THE INPUT:
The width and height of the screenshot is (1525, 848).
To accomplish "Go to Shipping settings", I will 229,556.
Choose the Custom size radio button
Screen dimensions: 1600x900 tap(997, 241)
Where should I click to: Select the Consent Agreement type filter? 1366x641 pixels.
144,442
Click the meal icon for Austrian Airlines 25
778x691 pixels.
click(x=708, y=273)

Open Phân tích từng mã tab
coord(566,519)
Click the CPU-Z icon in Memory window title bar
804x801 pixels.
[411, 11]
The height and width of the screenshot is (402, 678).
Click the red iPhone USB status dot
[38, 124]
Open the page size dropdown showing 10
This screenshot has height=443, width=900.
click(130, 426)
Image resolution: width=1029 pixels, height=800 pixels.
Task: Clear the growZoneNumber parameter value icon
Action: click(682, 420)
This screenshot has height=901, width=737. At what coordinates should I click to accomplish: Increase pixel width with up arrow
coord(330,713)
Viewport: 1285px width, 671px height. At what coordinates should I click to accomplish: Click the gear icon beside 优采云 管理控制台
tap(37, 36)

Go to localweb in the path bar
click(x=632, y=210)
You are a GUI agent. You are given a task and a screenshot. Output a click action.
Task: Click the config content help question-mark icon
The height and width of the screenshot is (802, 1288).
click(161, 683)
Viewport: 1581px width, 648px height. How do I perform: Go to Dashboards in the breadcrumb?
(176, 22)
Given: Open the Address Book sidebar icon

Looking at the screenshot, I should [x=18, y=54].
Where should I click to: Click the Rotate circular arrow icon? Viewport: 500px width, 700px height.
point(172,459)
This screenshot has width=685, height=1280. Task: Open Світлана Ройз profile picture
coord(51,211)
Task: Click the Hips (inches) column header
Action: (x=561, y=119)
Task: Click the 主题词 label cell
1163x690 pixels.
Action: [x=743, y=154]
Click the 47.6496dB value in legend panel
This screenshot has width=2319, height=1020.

WHAT IS NEEDED: Once you have read the records, repeat them all exactly.

SOLUTION TO THE PROBLEM:
The width and height of the screenshot is (1525, 848).
To accomplish "Go to Shipping settings", I will 229,556.
Choose the Custom size radio button
Screen dimensions: 1600x900 tap(997, 241)
Where should I click to: Select the Consent Agreement type filter? 1366x641 pixels.
144,442
Click the meal icon for Austrian Airlines 25
778x691 pixels.
click(x=708, y=273)

Open Phân tích từng mã tab
coord(566,519)
Click the CPU-Z icon in Memory window title bar
804x801 pixels.
[411, 11]
The height and width of the screenshot is (402, 678).
Click the red iPhone USB status dot
[38, 124]
Open the page size dropdown showing 10
This screenshot has height=443, width=900.
click(130, 426)
Image resolution: width=1029 pixels, height=800 pixels.
Task: Clear the growZoneNumber parameter value icon
Action: click(682, 420)
This screenshot has height=901, width=737. At what coordinates should I click to accomplish: Increase pixel width with up arrow
coord(330,713)
Viewport: 1285px width, 671px height. At what coordinates should I click to accomplish: Click the gear icon beside 优采云 管理控制台
tap(37, 36)

Go to localweb in the path bar
click(x=632, y=210)
You are a GUI agent. You are given a task and a screenshot. Output a click action.
Task: Click the config content help question-mark icon
The height and width of the screenshot is (802, 1288).
click(161, 683)
Viewport: 1581px width, 648px height. How do I perform: Go to Dashboards in the breadcrumb?
(176, 22)
Given: Open the Address Book sidebar icon

Looking at the screenshot, I should [x=18, y=54].
Where should I click to: Click the Rotate circular arrow icon? Viewport: 500px width, 700px height.
point(172,459)
This screenshot has width=685, height=1280. Task: Open Світлана Ройз profile picture
coord(51,211)
Task: Click the Hips (inches) column header
Action: (x=561, y=119)
Task: Click the 主题词 label cell
1163x690 pixels.
Action: [x=743, y=154]
Click the 47.6496dB value in legend panel
This screenshot has width=2319, height=1020.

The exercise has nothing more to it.